What the task requires >>
Starting at the beginning of the data and ending with the line that contains "pos(50,186)", rewrite the lines with "Apply" replaced by "Submit" and everything else left as it is.

Supplied material >>
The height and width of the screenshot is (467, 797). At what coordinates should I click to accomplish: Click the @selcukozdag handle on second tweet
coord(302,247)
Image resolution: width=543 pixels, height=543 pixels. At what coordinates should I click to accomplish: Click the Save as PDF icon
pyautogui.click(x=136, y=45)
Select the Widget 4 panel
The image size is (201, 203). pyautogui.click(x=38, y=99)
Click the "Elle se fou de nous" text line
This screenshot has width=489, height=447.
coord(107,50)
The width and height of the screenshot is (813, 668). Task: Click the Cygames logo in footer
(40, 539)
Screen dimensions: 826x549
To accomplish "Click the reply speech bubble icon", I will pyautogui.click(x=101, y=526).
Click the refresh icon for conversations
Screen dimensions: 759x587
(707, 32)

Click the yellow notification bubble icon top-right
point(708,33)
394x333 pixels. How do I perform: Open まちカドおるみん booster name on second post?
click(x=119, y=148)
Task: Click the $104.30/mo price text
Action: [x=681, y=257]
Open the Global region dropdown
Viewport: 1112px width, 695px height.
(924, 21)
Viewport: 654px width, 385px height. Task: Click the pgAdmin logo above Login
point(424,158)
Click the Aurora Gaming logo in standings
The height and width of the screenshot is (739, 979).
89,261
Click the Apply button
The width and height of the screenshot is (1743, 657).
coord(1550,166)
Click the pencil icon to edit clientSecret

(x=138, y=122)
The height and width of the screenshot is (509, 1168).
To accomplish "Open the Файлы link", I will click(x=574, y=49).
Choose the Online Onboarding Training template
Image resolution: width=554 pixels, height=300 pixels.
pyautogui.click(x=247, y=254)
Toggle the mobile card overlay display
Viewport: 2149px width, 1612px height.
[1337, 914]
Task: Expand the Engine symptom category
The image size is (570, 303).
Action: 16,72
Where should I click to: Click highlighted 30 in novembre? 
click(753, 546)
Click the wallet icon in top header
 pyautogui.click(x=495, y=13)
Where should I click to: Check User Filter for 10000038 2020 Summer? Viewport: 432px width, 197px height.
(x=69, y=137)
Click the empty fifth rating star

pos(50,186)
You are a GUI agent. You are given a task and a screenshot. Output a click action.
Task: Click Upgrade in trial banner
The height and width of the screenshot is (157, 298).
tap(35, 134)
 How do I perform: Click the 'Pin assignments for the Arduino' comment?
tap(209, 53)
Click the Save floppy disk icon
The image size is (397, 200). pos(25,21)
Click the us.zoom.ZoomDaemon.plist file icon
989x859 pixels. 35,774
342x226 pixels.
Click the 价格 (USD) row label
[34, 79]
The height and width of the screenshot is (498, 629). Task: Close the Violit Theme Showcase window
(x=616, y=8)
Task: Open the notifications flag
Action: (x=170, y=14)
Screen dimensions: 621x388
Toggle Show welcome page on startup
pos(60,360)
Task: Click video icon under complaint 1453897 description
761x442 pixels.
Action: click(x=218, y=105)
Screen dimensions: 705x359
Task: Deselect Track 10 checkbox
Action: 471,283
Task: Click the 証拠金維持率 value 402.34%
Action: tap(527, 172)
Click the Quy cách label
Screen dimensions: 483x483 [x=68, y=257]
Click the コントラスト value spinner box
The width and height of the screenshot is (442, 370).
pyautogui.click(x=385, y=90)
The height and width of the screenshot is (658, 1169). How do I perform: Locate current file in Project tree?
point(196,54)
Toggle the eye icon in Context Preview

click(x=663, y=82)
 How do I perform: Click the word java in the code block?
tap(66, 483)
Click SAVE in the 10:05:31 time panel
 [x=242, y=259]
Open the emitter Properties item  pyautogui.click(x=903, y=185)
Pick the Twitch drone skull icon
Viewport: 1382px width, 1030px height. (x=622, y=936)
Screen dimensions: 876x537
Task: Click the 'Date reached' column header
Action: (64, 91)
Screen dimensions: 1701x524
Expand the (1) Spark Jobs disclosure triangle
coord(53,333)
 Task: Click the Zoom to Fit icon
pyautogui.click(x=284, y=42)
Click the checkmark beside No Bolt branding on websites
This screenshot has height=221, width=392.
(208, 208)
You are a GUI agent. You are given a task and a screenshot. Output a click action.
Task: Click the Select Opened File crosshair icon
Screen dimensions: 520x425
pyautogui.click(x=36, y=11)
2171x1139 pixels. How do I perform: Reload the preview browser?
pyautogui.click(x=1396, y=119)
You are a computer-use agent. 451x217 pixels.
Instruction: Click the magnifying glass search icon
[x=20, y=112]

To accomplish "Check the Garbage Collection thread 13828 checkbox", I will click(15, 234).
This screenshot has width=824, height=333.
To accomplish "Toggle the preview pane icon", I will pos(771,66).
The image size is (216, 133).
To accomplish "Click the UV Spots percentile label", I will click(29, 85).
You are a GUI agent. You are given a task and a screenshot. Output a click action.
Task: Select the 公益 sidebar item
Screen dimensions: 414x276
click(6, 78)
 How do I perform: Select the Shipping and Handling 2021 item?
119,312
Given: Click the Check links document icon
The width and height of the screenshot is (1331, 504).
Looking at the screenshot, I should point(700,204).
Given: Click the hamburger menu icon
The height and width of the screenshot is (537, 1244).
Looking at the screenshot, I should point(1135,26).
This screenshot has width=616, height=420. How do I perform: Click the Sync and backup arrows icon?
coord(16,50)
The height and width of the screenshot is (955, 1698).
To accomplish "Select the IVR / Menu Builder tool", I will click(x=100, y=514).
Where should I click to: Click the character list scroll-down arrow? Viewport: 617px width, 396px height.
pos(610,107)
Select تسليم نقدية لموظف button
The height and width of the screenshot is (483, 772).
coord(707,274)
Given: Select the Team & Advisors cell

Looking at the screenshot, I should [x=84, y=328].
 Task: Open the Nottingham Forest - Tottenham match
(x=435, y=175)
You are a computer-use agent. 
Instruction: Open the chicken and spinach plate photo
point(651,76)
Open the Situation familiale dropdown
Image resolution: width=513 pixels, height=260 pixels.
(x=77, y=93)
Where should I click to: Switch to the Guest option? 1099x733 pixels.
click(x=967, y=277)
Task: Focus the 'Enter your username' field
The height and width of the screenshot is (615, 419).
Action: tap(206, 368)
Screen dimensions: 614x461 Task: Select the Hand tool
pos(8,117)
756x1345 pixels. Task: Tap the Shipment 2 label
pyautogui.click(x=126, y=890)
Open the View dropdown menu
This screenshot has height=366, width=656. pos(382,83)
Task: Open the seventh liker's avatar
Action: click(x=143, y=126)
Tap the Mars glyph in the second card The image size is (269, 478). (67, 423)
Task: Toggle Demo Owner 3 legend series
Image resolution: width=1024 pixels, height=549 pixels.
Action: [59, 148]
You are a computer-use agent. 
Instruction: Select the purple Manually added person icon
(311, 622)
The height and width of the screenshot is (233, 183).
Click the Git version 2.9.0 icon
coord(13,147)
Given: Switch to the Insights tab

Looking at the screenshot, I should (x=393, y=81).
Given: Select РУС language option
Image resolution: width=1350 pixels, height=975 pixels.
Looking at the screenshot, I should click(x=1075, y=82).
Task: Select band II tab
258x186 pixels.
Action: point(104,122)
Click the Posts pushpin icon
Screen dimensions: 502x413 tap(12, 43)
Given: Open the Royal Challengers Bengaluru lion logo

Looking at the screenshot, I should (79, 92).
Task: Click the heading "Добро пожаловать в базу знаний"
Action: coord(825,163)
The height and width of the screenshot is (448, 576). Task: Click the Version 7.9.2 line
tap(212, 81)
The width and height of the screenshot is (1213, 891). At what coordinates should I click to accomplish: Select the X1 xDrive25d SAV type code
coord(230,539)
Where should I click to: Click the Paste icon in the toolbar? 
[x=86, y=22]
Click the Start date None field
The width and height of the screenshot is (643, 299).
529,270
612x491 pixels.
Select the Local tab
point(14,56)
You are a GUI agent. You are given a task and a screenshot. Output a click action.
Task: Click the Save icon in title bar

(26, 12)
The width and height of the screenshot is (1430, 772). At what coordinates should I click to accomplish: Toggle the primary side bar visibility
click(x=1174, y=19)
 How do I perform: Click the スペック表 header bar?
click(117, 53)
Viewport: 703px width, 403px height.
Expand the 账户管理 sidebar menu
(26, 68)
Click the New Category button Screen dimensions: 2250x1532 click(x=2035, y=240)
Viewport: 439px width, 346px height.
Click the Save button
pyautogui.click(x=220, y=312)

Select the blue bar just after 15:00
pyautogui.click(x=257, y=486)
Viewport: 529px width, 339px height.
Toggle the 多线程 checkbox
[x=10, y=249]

Answer below >>
The height and width of the screenshot is (467, 797). At what coordinates should I click to accomplish: Click the @selcukozdag handle on second tweet
coord(302,247)
Image resolution: width=543 pixels, height=543 pixels. At what coordinates should I click to accomplish: Click the Save as PDF icon
pyautogui.click(x=136, y=45)
Select the Widget 4 panel
The image size is (201, 203). pyautogui.click(x=38, y=99)
Click the "Elle se fou de nous" text line
This screenshot has width=489, height=447.
coord(107,50)
The width and height of the screenshot is (813, 668). Task: Click the Cygames logo in footer
(40, 539)
Screen dimensions: 826x549
To accomplish "Click the reply speech bubble icon", I will pyautogui.click(x=101, y=526).
Click the refresh icon for conversations
Screen dimensions: 759x587
(707, 32)

Click the yellow notification bubble icon top-right
point(708,33)
394x333 pixels. How do I perform: Open まちカドおるみん booster name on second post?
click(x=119, y=148)
Task: Click the $104.30/mo price text
Action: [x=681, y=257]
Open the Global region dropdown
Viewport: 1112px width, 695px height.
(924, 21)
Viewport: 654px width, 385px height. Task: Click the pgAdmin logo above Login
point(424,158)
Click the Aurora Gaming logo in standings
The height and width of the screenshot is (739, 979).
89,261
Click the Submit button
The width and height of the screenshot is (1743, 657).
coord(1550,166)
Click the pencil icon to edit clientSecret

(x=138, y=122)
The height and width of the screenshot is (509, 1168).
To accomplish "Open the Файлы link", I will click(x=574, y=49).
Choose the Online Onboarding Training template
Image resolution: width=554 pixels, height=300 pixels.
pyautogui.click(x=247, y=254)
Toggle the mobile card overlay display
Viewport: 2149px width, 1612px height.
[1337, 914]
Task: Expand the Engine symptom category
The image size is (570, 303).
Action: 16,72
Where should I click to: Click highlighted 30 in novembre? 
click(753, 546)
Click the wallet icon in top header
 pyautogui.click(x=495, y=13)
Where should I click to: Check User Filter for 10000038 2020 Summer? Viewport: 432px width, 197px height.
(x=69, y=137)
Click the empty fifth rating star

pos(50,186)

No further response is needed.